- What you need to do
Your task is to transcribe, word for word, the line containing "[switch] (299, 2556)" and all lines that follow it to the end of the entries. Leave out the pictures.

[Records for processing Boundary: Start]

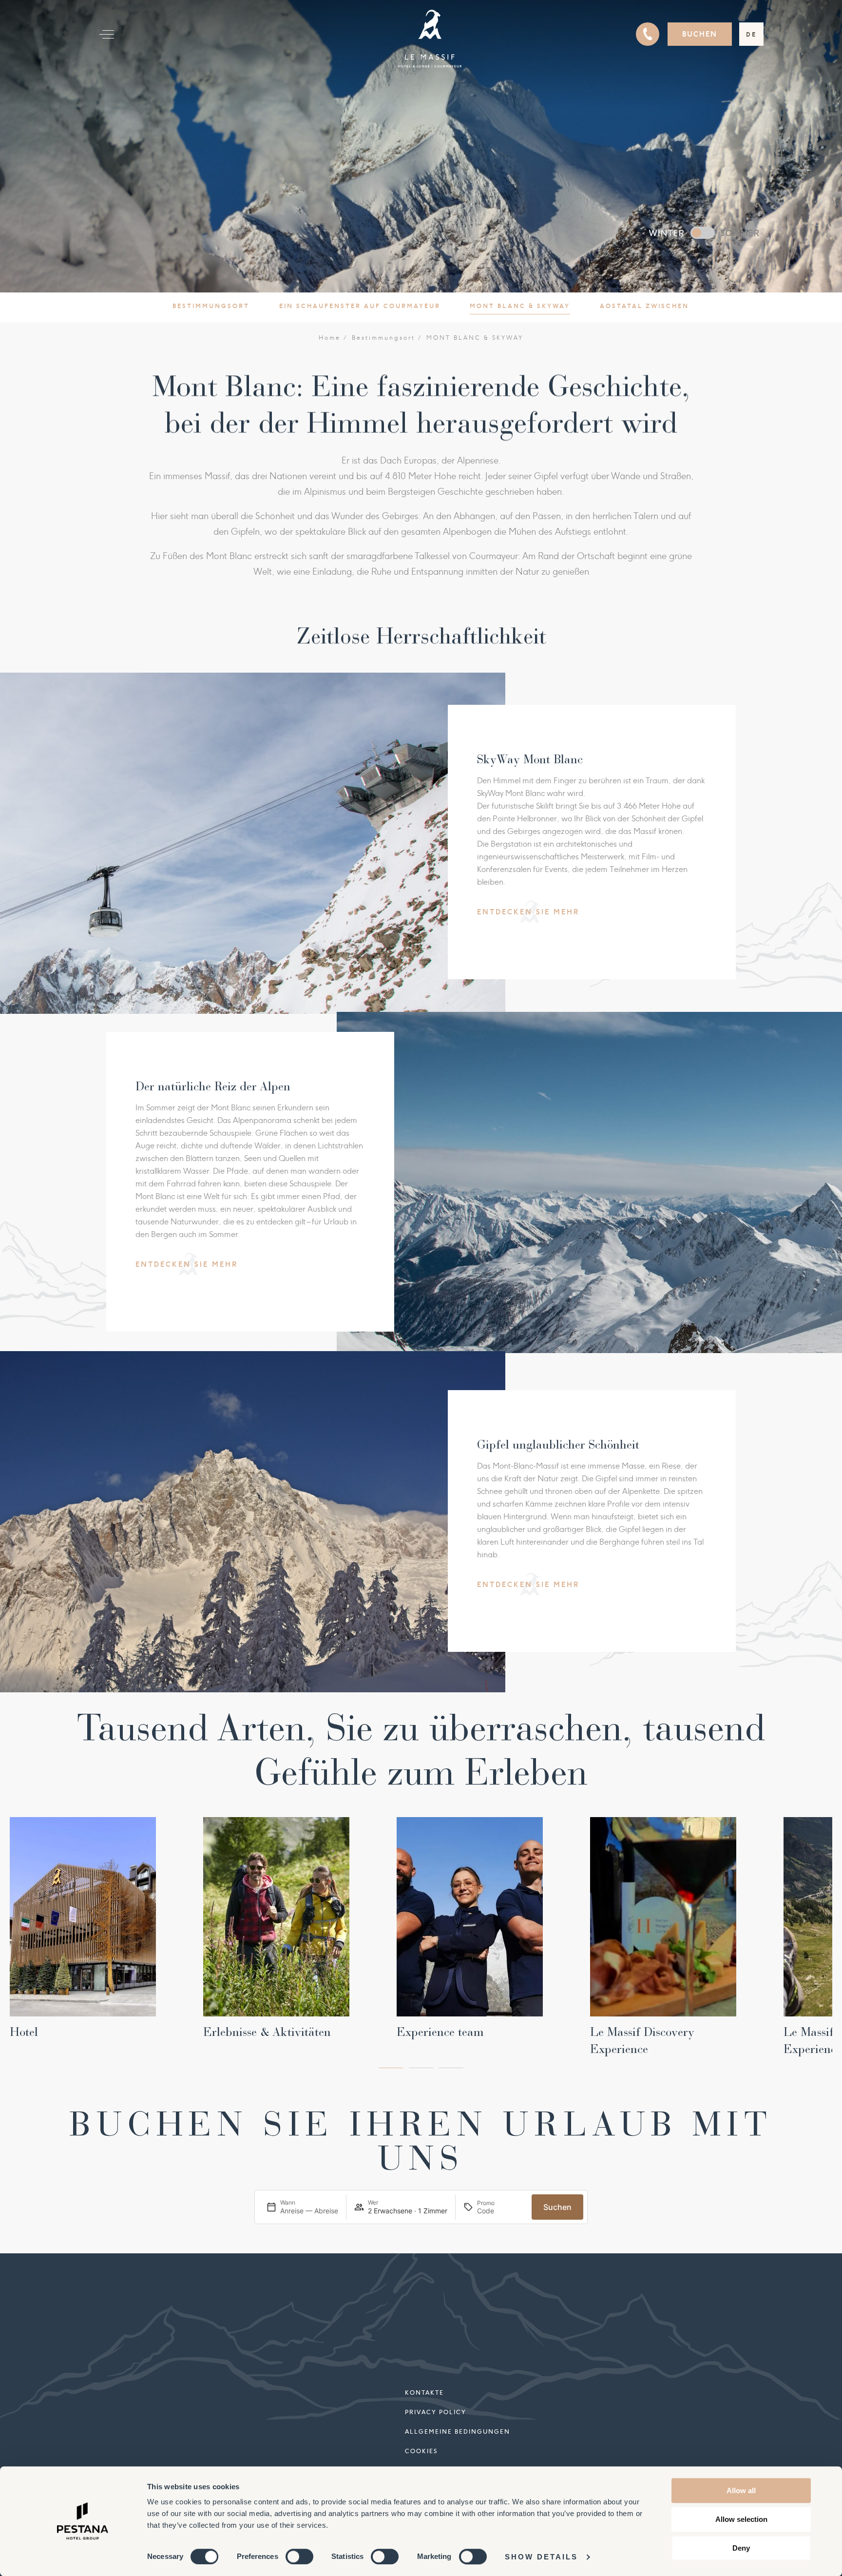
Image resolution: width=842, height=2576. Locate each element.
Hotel (24, 2032)
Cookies (421, 2451)
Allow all (741, 2490)
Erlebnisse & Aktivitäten (267, 2032)
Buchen (699, 34)
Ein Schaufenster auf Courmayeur (359, 306)
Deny (741, 2548)
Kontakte (424, 2392)
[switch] (299, 2556)
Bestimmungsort (210, 306)
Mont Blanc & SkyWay (520, 306)
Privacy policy (435, 2412)
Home (330, 338)
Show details (541, 2557)
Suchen (557, 2207)
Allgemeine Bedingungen (457, 2431)
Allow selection (741, 2519)
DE (751, 34)
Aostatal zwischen (644, 306)
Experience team (440, 2032)
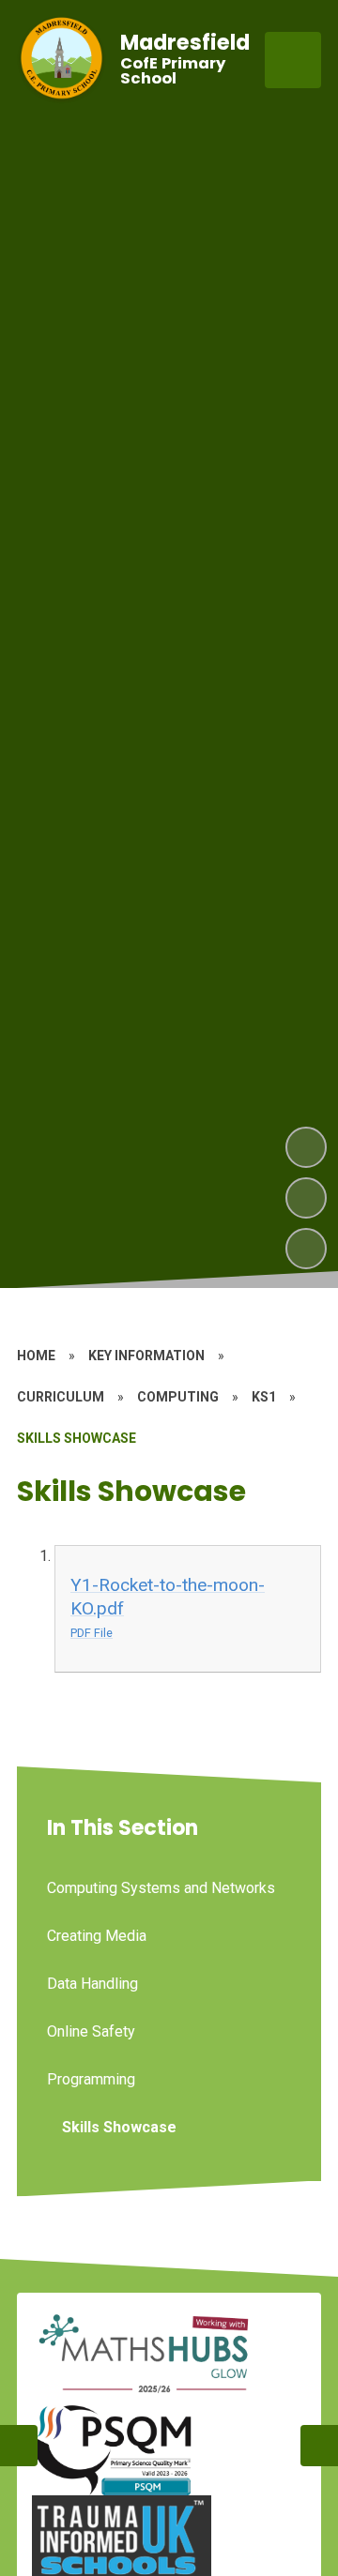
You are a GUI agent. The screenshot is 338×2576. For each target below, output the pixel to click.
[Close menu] (293, 60)
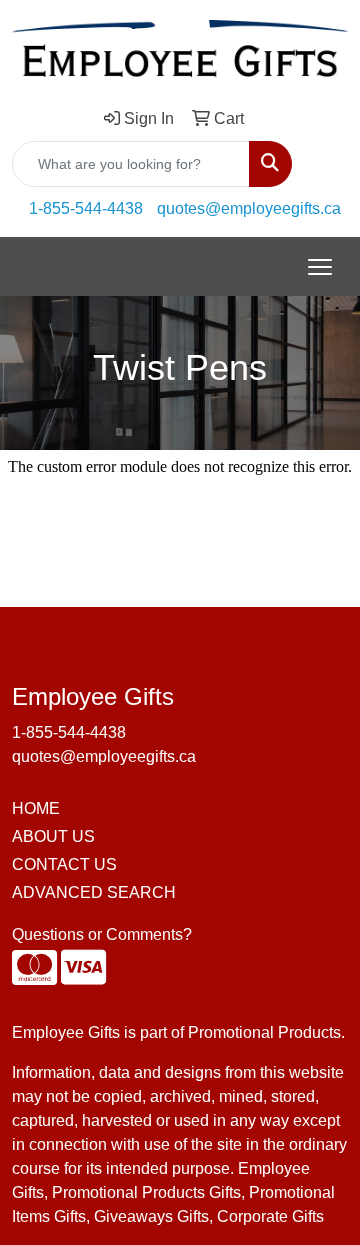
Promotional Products (264, 1032)
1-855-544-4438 (86, 208)
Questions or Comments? (102, 934)
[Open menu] (320, 267)
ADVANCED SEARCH (94, 892)
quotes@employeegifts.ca (249, 208)
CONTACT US (64, 864)
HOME (36, 808)
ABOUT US (53, 836)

[Records for processing Boundary: End]

- Solution to this exercise
[switch] (299, 2556)
Bestimmungsort (210, 306)
Mont Blanc & SkyWay (520, 306)
Privacy policy (435, 2412)
Home (330, 338)
Show details (541, 2557)
Suchen (557, 2207)
Allgemeine Bedingungen (457, 2431)
Allow selection (741, 2519)
DE (751, 34)
Aostatal zwischen (644, 306)
Experience team (440, 2032)
You are a GUI agent. The screenshot is 338×2576. For each target below, output the pixel to click.
[Close menu] (293, 60)
Promotional Products (264, 1032)
1-855-544-4438 (86, 208)
Questions or Comments? (102, 934)
[Open menu] (320, 267)
ADVANCED SEARCH (94, 892)
quotes@employeegifts.ca (249, 208)
CONTACT US (64, 864)
HOME (36, 808)
ABOUT US (53, 836)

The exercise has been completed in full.